[Opening PROVIDED INFORMATION section]

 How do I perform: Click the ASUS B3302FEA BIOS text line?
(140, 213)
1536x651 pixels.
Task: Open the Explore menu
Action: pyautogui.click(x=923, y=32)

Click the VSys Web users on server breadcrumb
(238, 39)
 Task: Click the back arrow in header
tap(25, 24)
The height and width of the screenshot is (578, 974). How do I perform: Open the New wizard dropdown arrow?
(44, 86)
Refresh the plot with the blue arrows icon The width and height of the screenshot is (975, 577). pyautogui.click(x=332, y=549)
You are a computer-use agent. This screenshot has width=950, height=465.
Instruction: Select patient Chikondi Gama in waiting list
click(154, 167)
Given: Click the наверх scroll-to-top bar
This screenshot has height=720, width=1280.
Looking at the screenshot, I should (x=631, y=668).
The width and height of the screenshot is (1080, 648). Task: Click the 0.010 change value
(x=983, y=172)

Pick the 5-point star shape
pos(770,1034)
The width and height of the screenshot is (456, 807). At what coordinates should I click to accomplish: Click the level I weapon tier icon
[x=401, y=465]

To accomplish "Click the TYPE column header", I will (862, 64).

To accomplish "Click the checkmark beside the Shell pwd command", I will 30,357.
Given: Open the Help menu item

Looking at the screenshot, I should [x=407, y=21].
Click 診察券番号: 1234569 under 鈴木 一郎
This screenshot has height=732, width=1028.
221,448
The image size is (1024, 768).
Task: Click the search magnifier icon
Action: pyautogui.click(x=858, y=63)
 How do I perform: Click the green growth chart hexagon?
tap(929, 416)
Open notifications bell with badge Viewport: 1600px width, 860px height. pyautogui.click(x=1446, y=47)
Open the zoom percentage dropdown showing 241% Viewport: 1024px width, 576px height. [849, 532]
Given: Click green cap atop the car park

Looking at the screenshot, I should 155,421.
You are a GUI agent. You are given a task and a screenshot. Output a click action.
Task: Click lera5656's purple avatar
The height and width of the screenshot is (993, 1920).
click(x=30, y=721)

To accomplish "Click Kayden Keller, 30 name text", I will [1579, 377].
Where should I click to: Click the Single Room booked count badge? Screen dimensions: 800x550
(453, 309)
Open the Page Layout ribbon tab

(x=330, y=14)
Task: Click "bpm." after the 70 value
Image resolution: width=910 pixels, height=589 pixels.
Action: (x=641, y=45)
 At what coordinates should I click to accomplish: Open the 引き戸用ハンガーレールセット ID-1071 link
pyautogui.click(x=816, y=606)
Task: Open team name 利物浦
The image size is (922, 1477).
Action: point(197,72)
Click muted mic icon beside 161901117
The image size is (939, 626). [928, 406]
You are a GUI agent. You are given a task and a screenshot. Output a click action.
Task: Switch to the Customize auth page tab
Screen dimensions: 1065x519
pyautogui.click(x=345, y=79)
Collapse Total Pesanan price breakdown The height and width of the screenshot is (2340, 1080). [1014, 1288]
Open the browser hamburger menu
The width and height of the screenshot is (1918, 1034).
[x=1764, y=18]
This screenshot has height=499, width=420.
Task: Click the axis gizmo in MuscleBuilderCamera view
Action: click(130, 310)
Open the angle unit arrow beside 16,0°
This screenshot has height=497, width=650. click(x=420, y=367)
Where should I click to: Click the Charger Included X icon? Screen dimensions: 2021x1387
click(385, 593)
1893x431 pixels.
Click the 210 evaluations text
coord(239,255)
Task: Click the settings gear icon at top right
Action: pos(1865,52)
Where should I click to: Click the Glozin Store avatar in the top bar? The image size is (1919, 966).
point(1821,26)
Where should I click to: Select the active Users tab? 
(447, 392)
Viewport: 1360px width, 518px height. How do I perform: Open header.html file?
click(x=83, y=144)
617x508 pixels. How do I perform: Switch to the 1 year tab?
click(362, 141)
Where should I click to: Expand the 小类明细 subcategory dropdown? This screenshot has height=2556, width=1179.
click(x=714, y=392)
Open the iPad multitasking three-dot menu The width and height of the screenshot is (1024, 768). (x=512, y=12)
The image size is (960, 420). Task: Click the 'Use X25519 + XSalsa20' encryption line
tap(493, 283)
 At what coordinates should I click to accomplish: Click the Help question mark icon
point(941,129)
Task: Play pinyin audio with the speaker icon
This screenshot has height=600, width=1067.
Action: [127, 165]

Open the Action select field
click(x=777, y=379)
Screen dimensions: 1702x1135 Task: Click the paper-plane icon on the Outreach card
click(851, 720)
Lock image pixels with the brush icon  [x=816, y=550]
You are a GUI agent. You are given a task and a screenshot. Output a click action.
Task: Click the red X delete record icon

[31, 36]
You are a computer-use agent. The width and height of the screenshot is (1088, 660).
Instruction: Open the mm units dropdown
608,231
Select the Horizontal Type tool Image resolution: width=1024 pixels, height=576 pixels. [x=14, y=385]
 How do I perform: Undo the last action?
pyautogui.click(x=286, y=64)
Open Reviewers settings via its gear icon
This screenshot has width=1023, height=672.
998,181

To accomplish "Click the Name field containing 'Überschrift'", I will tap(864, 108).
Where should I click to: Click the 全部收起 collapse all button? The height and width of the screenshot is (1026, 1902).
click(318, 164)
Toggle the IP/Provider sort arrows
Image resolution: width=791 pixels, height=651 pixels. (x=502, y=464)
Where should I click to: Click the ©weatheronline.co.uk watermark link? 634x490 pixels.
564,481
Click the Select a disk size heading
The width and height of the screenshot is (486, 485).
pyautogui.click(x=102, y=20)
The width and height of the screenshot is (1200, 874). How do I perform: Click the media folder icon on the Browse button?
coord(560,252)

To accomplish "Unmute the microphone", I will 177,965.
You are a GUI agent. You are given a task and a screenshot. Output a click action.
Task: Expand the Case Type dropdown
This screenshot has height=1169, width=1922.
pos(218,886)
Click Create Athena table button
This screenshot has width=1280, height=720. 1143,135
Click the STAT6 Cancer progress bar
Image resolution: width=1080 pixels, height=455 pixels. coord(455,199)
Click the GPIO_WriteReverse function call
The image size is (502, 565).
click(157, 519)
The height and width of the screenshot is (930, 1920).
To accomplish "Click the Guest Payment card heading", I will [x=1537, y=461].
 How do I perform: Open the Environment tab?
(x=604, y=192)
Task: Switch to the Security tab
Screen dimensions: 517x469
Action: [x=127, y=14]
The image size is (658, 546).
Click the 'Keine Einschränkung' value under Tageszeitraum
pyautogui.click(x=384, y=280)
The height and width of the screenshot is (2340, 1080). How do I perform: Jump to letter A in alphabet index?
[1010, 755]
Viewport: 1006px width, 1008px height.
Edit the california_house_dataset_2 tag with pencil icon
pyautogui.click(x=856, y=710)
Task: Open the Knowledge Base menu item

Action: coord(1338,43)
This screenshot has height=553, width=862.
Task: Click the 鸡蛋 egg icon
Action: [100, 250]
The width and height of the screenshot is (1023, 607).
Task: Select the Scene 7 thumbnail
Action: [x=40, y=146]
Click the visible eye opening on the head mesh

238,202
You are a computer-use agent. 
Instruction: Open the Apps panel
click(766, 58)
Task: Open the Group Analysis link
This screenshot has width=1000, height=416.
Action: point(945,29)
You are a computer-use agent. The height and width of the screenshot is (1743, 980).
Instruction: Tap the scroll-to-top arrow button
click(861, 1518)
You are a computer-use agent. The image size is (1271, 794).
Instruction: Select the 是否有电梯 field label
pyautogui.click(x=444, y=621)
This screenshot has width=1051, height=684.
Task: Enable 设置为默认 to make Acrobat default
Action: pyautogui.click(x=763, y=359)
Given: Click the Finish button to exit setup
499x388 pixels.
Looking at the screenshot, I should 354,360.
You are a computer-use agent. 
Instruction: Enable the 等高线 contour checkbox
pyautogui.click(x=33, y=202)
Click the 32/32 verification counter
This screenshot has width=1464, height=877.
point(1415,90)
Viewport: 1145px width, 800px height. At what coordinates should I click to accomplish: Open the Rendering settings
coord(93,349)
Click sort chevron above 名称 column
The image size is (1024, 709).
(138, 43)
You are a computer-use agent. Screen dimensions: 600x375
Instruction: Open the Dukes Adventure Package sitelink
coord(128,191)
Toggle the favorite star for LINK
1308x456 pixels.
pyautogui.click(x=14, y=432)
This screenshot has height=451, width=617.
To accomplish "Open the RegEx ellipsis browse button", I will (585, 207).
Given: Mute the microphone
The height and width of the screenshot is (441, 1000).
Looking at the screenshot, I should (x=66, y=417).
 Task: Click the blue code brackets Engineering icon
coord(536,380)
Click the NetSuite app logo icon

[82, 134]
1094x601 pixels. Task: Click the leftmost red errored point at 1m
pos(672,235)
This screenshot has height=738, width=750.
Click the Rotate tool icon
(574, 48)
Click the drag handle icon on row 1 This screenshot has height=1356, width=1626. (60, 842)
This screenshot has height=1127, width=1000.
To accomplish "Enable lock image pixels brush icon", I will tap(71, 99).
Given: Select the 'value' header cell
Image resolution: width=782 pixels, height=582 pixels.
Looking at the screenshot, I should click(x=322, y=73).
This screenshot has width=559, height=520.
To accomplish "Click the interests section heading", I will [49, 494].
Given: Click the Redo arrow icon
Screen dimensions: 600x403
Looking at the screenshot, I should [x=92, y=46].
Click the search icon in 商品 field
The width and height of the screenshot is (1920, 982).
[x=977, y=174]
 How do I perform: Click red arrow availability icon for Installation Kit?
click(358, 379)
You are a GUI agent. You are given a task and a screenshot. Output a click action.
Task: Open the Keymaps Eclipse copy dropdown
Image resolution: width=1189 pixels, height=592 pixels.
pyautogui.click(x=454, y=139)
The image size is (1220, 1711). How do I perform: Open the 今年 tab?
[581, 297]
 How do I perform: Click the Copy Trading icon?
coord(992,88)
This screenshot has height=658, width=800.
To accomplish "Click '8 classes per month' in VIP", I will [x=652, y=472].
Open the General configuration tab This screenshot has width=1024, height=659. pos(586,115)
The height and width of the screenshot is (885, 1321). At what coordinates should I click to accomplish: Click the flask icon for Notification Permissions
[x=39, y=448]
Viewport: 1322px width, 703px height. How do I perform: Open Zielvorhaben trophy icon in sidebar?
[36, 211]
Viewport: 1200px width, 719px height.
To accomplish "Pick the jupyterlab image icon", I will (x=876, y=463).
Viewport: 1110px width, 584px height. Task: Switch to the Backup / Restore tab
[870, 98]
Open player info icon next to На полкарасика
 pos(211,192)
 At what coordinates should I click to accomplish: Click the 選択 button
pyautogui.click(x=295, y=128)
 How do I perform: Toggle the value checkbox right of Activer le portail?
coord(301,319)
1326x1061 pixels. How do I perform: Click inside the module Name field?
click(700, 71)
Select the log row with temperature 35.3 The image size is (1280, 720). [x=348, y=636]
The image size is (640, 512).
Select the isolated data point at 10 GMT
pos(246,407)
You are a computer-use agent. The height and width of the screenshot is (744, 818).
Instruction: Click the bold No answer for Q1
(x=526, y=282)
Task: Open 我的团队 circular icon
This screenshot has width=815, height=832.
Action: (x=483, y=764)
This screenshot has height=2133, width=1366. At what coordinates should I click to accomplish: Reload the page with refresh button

[Closing PROVIDED INFORMATION section]

**WORK INSTRUCTION**
Determine how many lines of the data above hold the word "brush". Output that number only.

**THE ANSWER**
2